The facts of the case were that the petitioner had gone through a marriage of convenience with the respondent. This was so because she wanted a citizenship in Zimbabwe because she couldn’t get the said citizenship (i.e. it was difficult for her) through the normal way. The marriage between the petitioner and the respondent ( a Zimbabwean Citizen) was never consummated because, as the parties to the marriage put it, it was a marriage of convenience. As time went on, the respondent wished to marry someone else and the petitioner herself gave oral evidence that she had a boyfriend in Zambia and wished to have the marriage set aside so that she could be free.
Whether a decree of nullity could be granted on the ground of failure to consummate given these set of facts?

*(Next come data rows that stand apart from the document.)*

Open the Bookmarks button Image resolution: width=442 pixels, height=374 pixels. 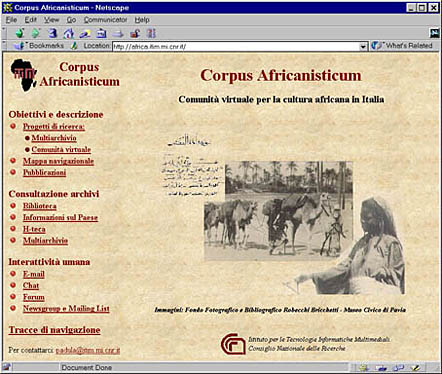[39, 46]
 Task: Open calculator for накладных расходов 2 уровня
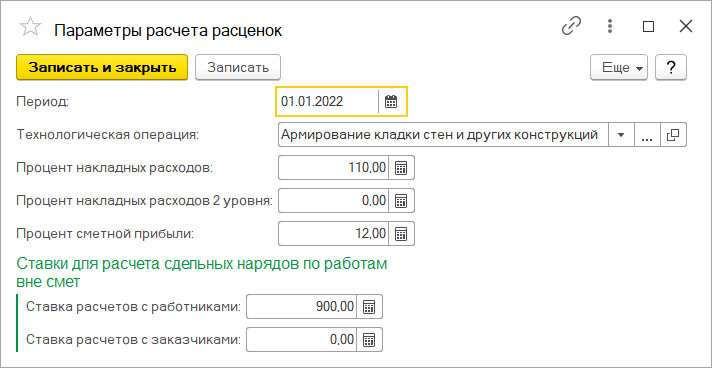(401, 200)
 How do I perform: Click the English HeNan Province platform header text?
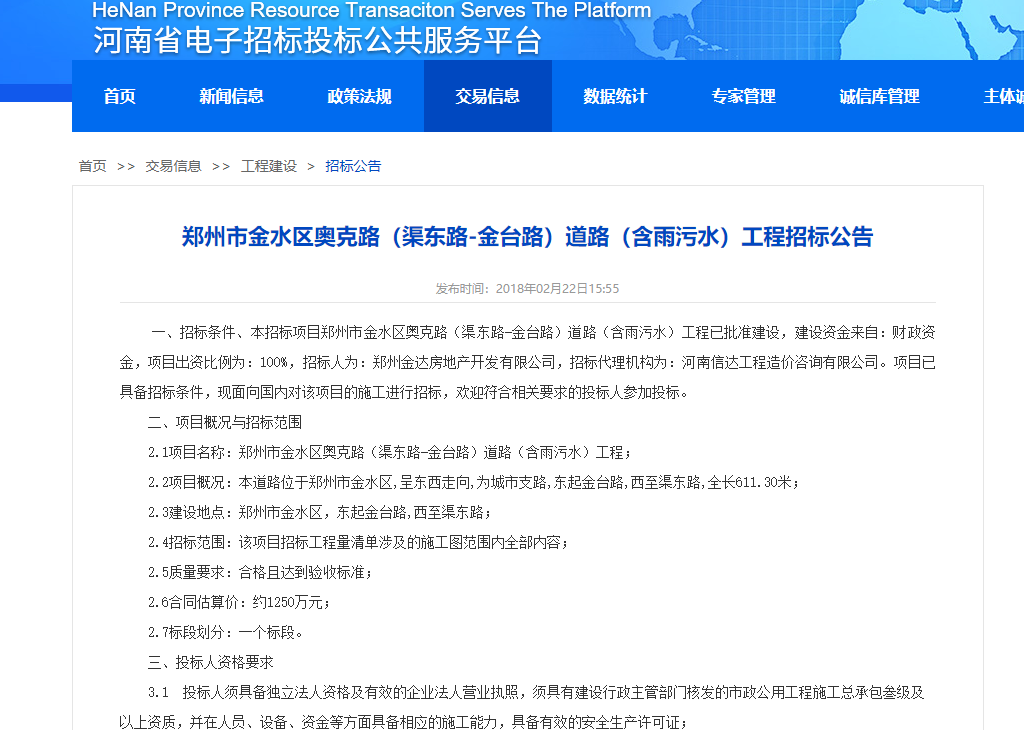click(371, 11)
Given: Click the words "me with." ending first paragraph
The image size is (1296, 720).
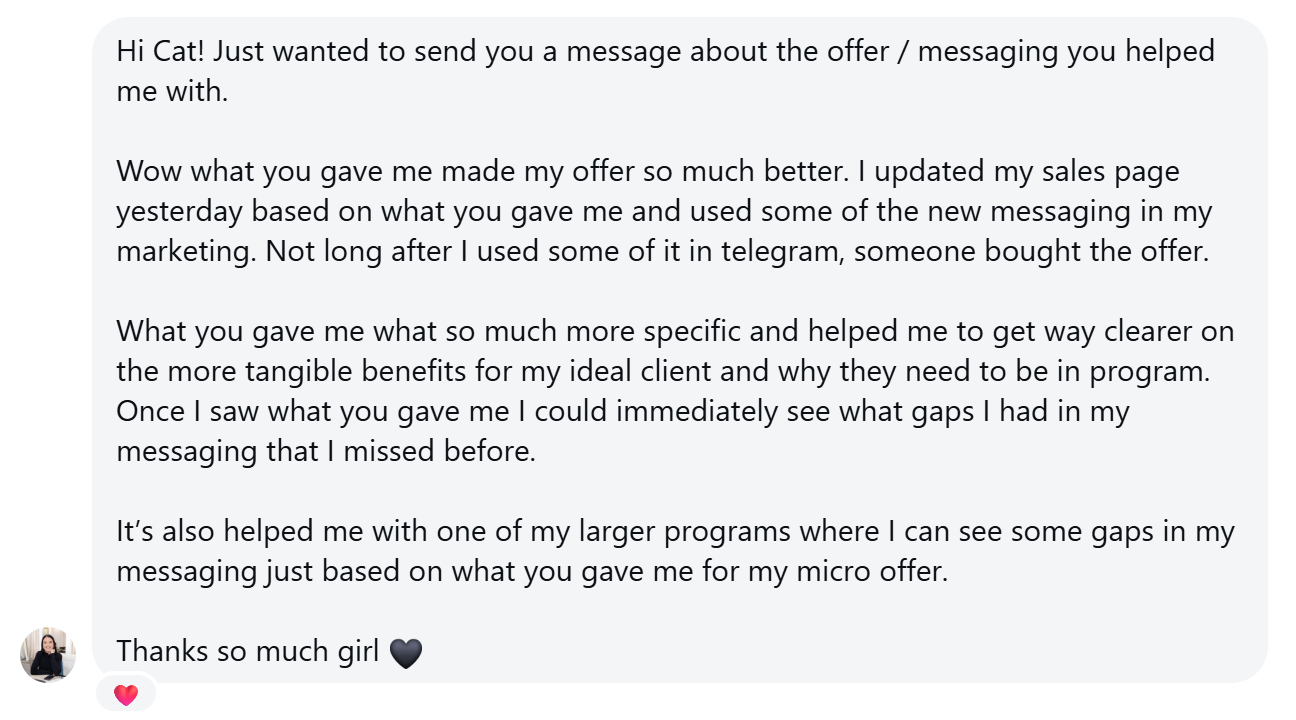Looking at the screenshot, I should coord(172,91).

In its holding, the court used the case of Sheldon v Sheldon as authority. In that case, both parties to the marriage made no attempt at consummation and had no sexual affection for each another. Sakala J, as he was then, quoted Karminski J as saying, “The burden of satisfying the Court that either the husband or wife was incapable of consummating the marriage was wholly on the wife. She had failed to discharge this burden. It was clear that the question of capacity had never been put to the test…” Basing on authorities, it was held that wilful refusal must not be by the petitioner but by the respondent’s incapacity to consummate (unknown by the petitioner at the time of marriage). Since no reason was given for failure to consummate apart from obtaining Zimbabwean citizenship, it was held that it would be against justice, public policy and morality to permit the petitioner to plead her own failure to consummate the marriage as a ground for a decree of nullity given the fact that she was aware that the marriage by their arrangement was not to be consummated. This therefore meant that the capacity to consummate the marriage was not put to test. Hence the petition was dismissed.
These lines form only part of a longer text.